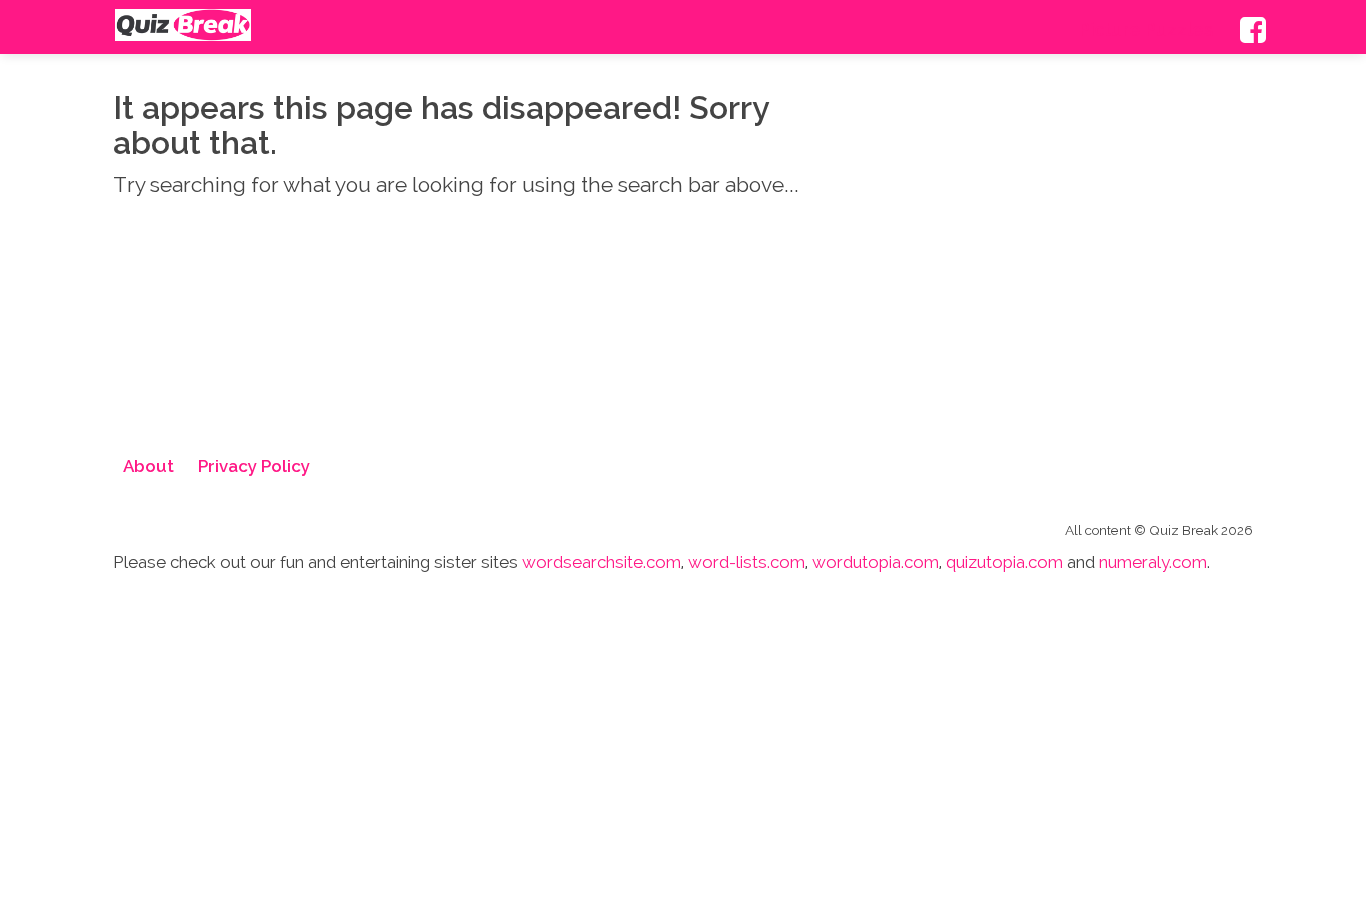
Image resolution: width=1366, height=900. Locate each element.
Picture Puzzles (1159, 30)
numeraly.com (1153, 562)
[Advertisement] (1073, 274)
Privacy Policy (254, 466)
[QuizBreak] (183, 25)
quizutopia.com (1004, 562)
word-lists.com (746, 562)
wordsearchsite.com (601, 562)
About (148, 466)
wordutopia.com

## The task
With both ends included, please retype exactly the lines from the line containing "quizutopia.com (1004, 562)" to the final line of the data.

## Your solution
quizutopia.com (1004, 562)
word-lists.com (746, 562)
wordsearchsite.com (601, 562)
About (148, 466)
wordutopia.com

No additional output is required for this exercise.